P2X receptors in trigeminal subnucleus caudalis modulate central sensitization in trigeminal subnucleus oralis.

This study investigated the role of trigeminal subnucleus caudalis (Vc) P2X receptors in the mediation of central sensitization induced in nociceptive neurons in subnucleus oralis (Vo) by mustard oil (MO) application to the tooth pulp in anesthetized rats. MO application produced a long-lasting central sensitization reflected in neuroplastic changes (i.e., increases in neuronal mechanoreceptive field size and responses to innocuous and noxious mechanical stimuli) in Vo nociceptive neurons. Twenty minutes after MO application, the intrathecal (i.t.) administration to the rostral Vc of the selective P2X(1), P2X(3), and P2X(2/3) receptor antagonist, 2'-(or 3'-)O-trinitrophenyl-ATP (TNP-ATP), significantly and reversibly attenuated the MO-induced central sensitization for more than 15 min; saline administration had no effect. Administration to the rostral Vc of the selective P2X(1), P2X(3), and P2X(2/3) receptor agonist, alpha,beta-methylene ATP (alpha,beta-meATP, i.t.) produced abrupt and significant neuroplastic changes in Vo nociceptive neurons, followed by neuronal desensitization as evidenced by the ineffectiveness of a second i.t. application of alpha,beta-meATP and subsequent MO application to the pulp. Administration to the rostral Vc of the selective P2X(1) receptor agonist beta,gamma-methylene ATP (beta,gamma-meATP, i.t.) produced no significant neuroplastic changes per se and did not affect the subsequent MO-induced neuroplastic changes in Vo nociceptive neurons.

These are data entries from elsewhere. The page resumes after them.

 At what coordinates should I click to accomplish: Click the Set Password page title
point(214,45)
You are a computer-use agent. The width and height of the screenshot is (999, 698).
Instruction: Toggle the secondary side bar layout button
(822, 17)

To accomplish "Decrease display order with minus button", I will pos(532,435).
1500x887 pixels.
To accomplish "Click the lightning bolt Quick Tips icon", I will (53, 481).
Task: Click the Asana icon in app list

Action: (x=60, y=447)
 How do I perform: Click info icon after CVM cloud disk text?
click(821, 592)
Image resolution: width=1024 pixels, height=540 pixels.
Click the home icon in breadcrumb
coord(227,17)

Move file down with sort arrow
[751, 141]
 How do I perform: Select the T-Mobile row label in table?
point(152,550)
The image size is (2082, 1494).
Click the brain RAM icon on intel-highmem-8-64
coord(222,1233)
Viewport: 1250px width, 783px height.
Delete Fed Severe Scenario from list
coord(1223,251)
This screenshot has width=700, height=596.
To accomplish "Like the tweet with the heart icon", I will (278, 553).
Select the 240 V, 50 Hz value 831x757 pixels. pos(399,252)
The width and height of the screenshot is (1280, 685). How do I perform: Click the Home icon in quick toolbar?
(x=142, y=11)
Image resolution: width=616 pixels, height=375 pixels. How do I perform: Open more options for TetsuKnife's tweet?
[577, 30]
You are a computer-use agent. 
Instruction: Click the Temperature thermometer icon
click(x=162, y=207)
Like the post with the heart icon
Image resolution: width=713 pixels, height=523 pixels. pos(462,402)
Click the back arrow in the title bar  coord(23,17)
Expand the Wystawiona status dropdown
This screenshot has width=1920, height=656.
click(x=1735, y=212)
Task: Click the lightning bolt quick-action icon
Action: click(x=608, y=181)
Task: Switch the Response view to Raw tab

These results suggest that P2X(3) and possibly also the P2X(2/3) receptor subtypes in Vc may play a role in the initiation and maintenance of central sensitization in Vo nociceptive neurons induced by MO application to the pulp.

Central sensitization of nociceptive neurons in trigeminal subnucleus oralis depends on integrity of subnucleus caudalis.

Our recent studies have shown that application to the tooth pulp of the inflammatory irritant mustard oil (MO) produces a prolonged (>40 min) "central sensitization" reflected in neuroplastic changes in the mechanoreceptive field (RF) and response properties of nociceptive brain stem neurons in subnuclei oralis (Vo) and caudalis (Vc) of the trigeminal spinal tract nucleus. In view of the previously demonstrated ascending modulatory influence of Vc on Vo, our aim was to determine whether the Vo neuroplastic changes induced by MO application to the tooth pulp depend on an ascending influence from Vc. In chloralose/urethan-anesthetized rats, MO application to the pulp produced significant increases in Vo nociceptive neuronal orofacial RF size and responses to mechanical noxious stimuli that lasted as long as 40-60 min. These changes were not affected by vehicle (saline) microinjected into Vc at 20 min after MO application, but 0.3 microl of a 5 mM CoCl(2) solution microinjected into the ipsilateral Vc produced a reversible blockade of the MO-induced Vo neuroplastic changes. A similar volume and concentration of CoCl(2) solution injected into subnucleus interpolaris of the trigeminal spinal tract nucleus did not affect the MO-induced neuroplastic changes in Vo. These findings indicate that inflammatory pulp-induced central sensitization in Vo is dependent on the functional integrity of Vc.